[Material provided Boundary: Start]
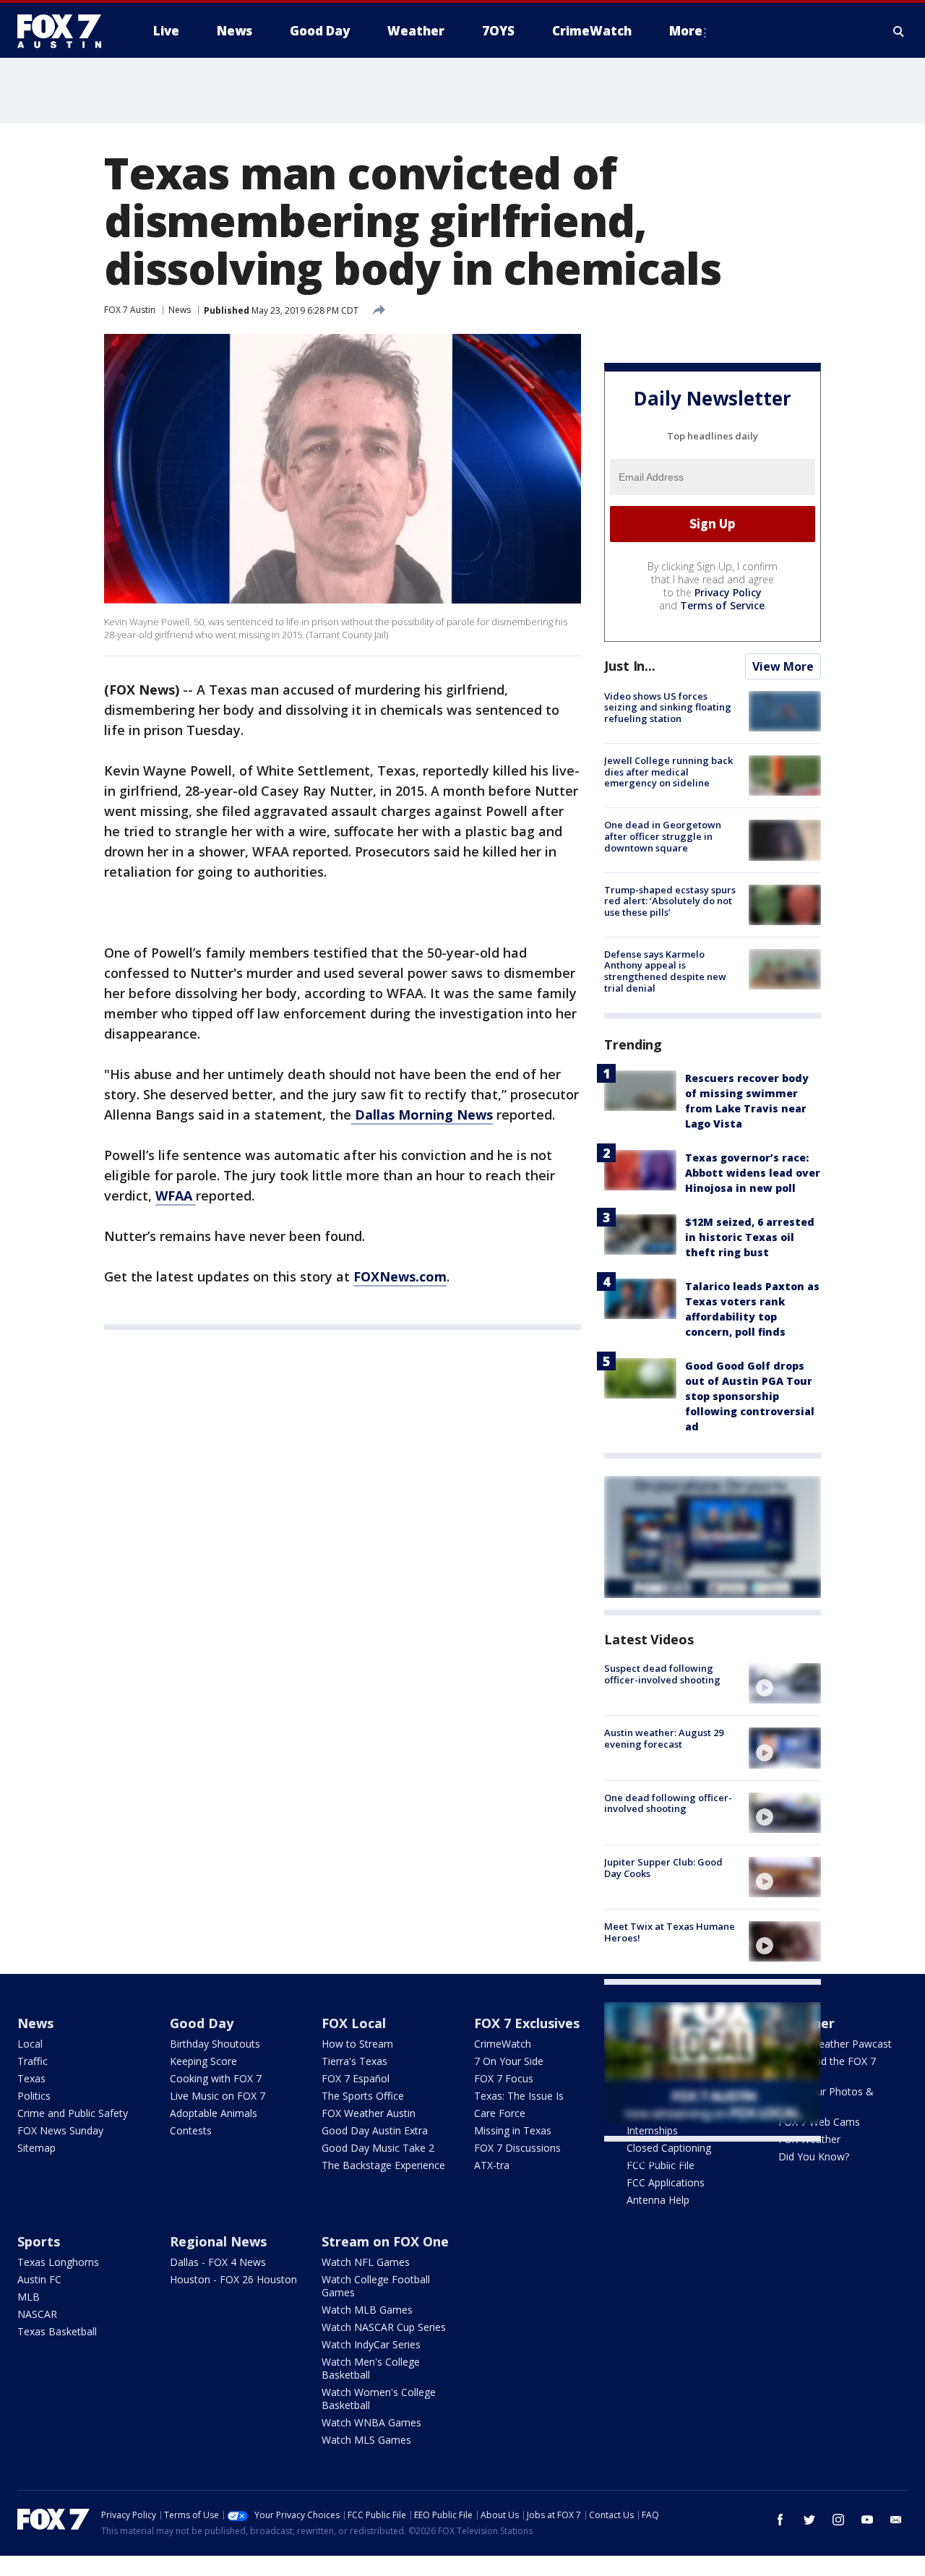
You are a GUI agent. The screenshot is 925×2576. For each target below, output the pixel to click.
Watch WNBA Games (371, 2422)
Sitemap (36, 2148)
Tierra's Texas (354, 2061)
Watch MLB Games (367, 2310)
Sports (38, 2241)
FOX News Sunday (60, 2130)
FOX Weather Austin (369, 2113)
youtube (867, 2519)
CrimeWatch (502, 2044)
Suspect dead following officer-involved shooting (662, 1674)
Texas (31, 2078)
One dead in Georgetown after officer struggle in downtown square (662, 836)
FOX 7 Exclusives (527, 2023)
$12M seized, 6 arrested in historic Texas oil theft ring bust (749, 1237)
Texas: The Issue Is (519, 2096)
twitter (809, 2519)
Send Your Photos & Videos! (826, 2098)
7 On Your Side (508, 2061)
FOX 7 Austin (129, 310)
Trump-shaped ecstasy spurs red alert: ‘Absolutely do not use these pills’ (670, 901)
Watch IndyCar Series (371, 2344)
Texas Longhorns (58, 2262)
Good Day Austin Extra (375, 2130)
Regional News (218, 2241)
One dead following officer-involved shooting (668, 1803)
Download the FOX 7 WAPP (827, 2067)
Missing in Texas (512, 2130)
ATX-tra (491, 2165)
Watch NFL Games (366, 2262)
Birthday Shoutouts (215, 2044)
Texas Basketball (57, 2331)
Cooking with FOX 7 (216, 2078)
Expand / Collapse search (899, 31)
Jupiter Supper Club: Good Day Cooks (663, 1867)
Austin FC (39, 2279)
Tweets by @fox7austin (667, 2159)
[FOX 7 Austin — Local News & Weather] (65, 31)
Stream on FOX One (385, 2241)
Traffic (32, 2061)
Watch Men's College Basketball (371, 2368)
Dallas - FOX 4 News (218, 2262)
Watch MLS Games (366, 2440)
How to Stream (357, 2044)
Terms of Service (722, 605)
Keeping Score (203, 2061)
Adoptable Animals (213, 2113)
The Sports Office (363, 2096)
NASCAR (37, 2314)
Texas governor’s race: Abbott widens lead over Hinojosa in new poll (752, 1173)
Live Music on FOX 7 (217, 2096)
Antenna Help (658, 2200)
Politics (34, 2096)
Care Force (499, 2113)
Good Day (201, 2023)
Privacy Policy (728, 592)
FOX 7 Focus (503, 2078)
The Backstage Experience (383, 2165)
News (179, 310)
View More (783, 666)
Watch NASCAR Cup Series (384, 2327)
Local (30, 2044)
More (685, 30)
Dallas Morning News (422, 1114)
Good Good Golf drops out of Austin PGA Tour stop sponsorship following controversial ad (749, 1396)
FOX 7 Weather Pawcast (835, 2044)
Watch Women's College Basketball (379, 2398)
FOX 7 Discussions (517, 2148)
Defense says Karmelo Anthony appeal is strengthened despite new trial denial (665, 971)
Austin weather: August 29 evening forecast (663, 1738)
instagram (838, 2519)
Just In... (629, 665)
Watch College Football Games (376, 2285)
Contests (191, 2130)
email (896, 2519)
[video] (785, 1683)
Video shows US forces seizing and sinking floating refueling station (667, 707)
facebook (780, 2519)
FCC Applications (666, 2182)
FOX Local (354, 2023)
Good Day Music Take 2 (378, 2148)
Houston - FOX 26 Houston (233, 2279)
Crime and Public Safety (72, 2113)
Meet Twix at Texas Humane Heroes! (669, 1932)
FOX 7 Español (356, 2078)
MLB (28, 2297)
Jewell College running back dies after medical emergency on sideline (668, 771)
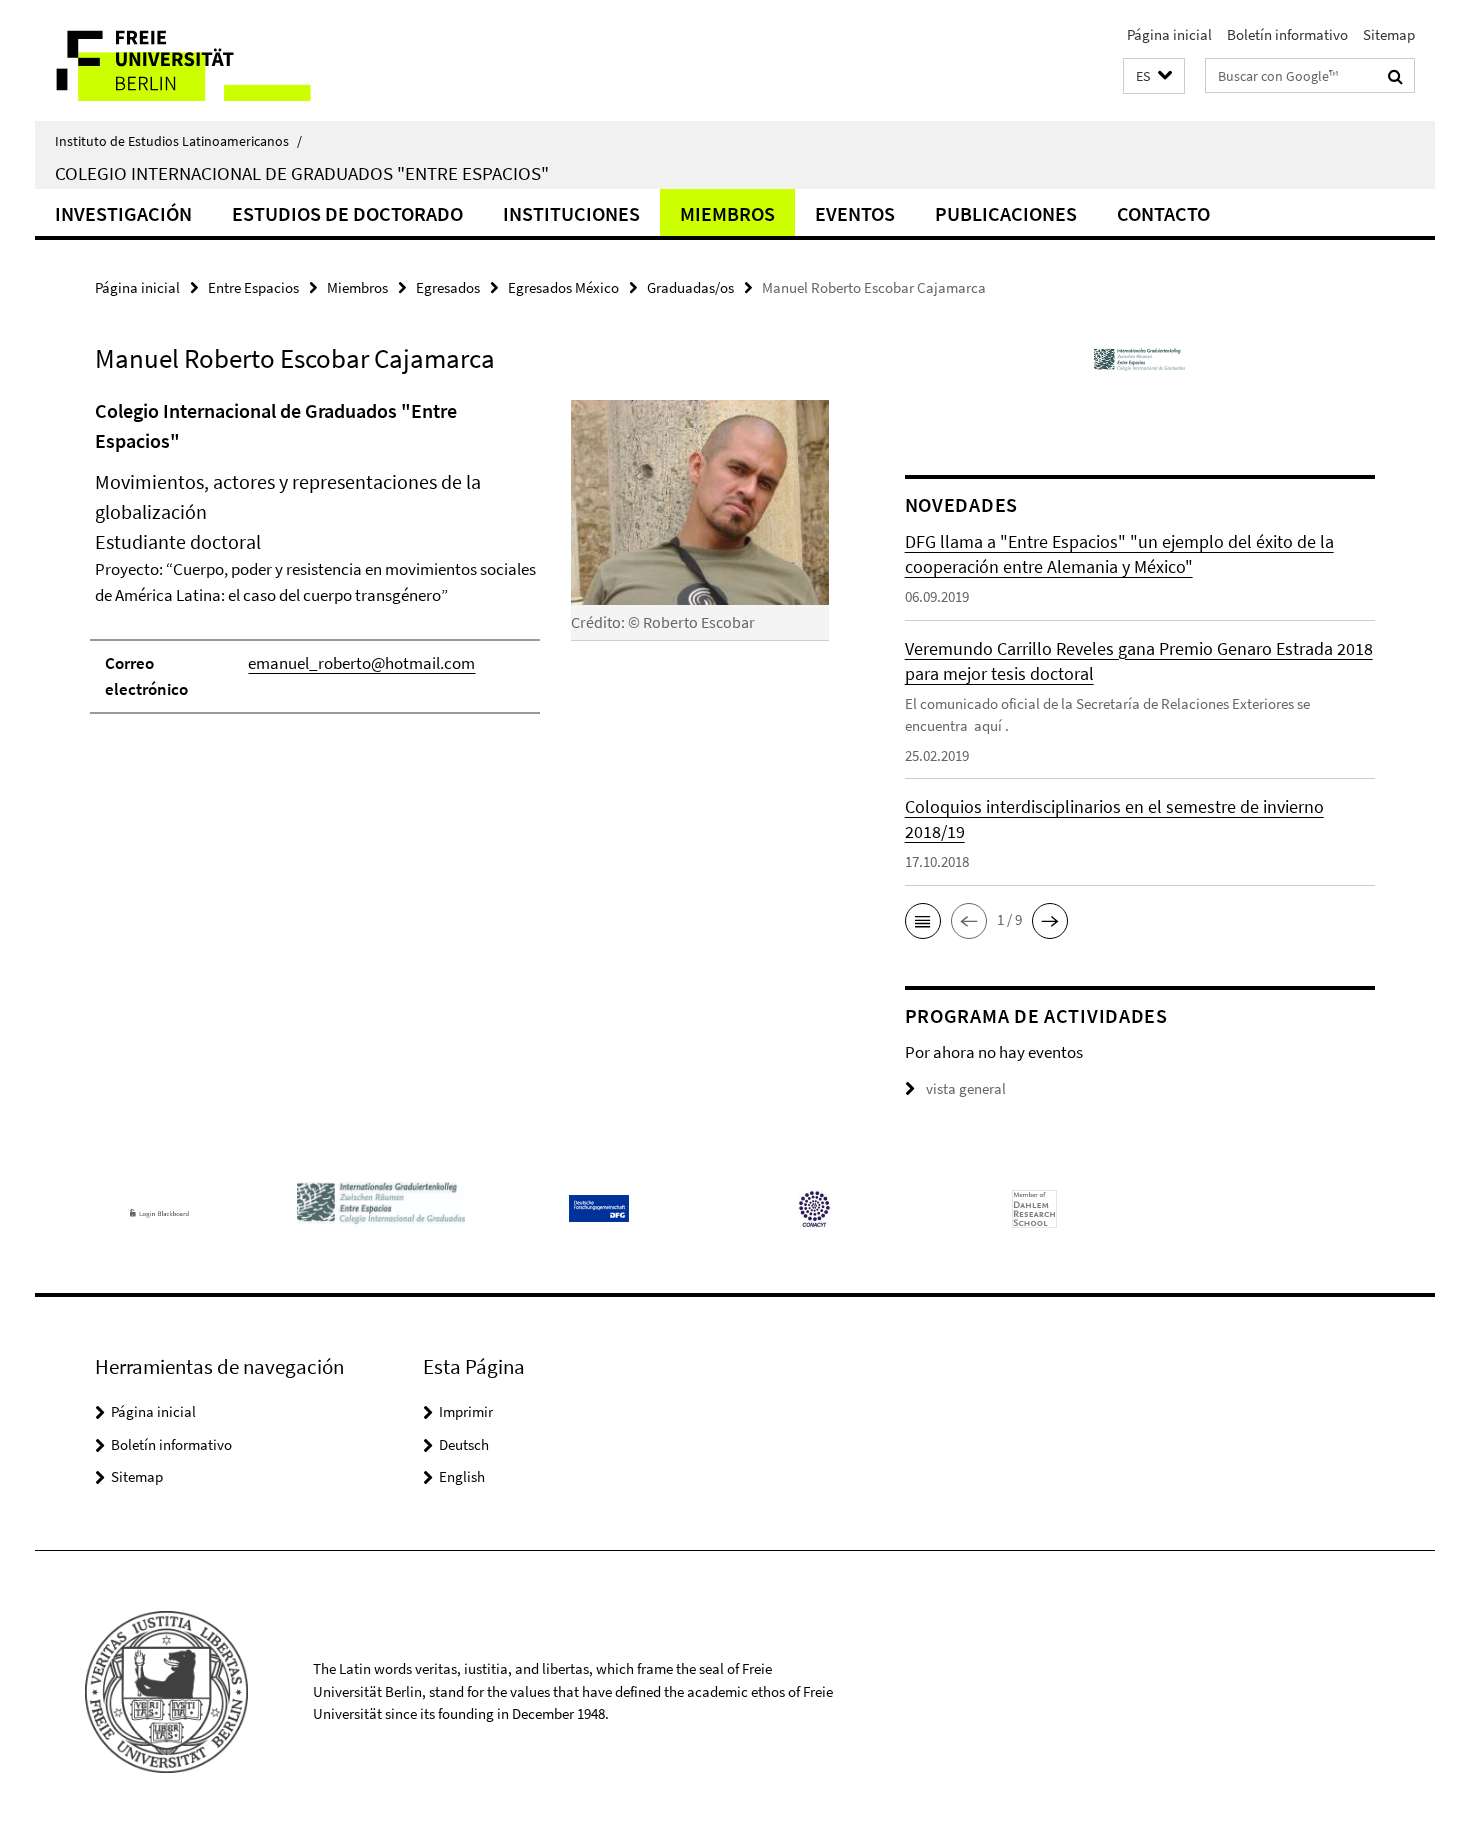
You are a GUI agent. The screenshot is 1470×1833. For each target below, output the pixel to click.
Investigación (123, 213)
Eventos (855, 213)
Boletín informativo (1287, 34)
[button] (1154, 76)
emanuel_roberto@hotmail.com (361, 663)
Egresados (448, 287)
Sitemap (1389, 34)
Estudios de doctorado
[Material provided Boundary: End]
Problem statement
Could you repeat word for word only the lines from the one that contains "Just In... (629, 665)" through the end of the listing, leaving out the pictures?

Answer for the task
Just In... (629, 665)
Watch College Football Games (376, 2285)
Contests (191, 2130)
email (896, 2519)
[video] (785, 1683)
Video shows US forces seizing and sinking floating refueling station (667, 707)
facebook (780, 2519)
FCC Applications (666, 2182)
FOX Local (354, 2023)
Good Day Music Take 2 (378, 2148)
Houston - FOX 26 Houston (233, 2279)
Crime and Public Safety (72, 2113)
Meet Twix at Texas Humane Heroes! (669, 1932)
FOX 7 Español (356, 2078)
MLB (28, 2297)
Jewell College running back dies after medical emergency on sideline (668, 771)
You are a GUI agent. The screenshot is 1470×1833. For each target below, output the pixel to click.
Investigación (123, 213)
Eventos (855, 213)
Boletín informativo (1287, 34)
[button] (1154, 76)
emanuel_roberto@hotmail.com (361, 663)
Egresados (448, 287)
Sitemap (1389, 34)
Estudios de doctorado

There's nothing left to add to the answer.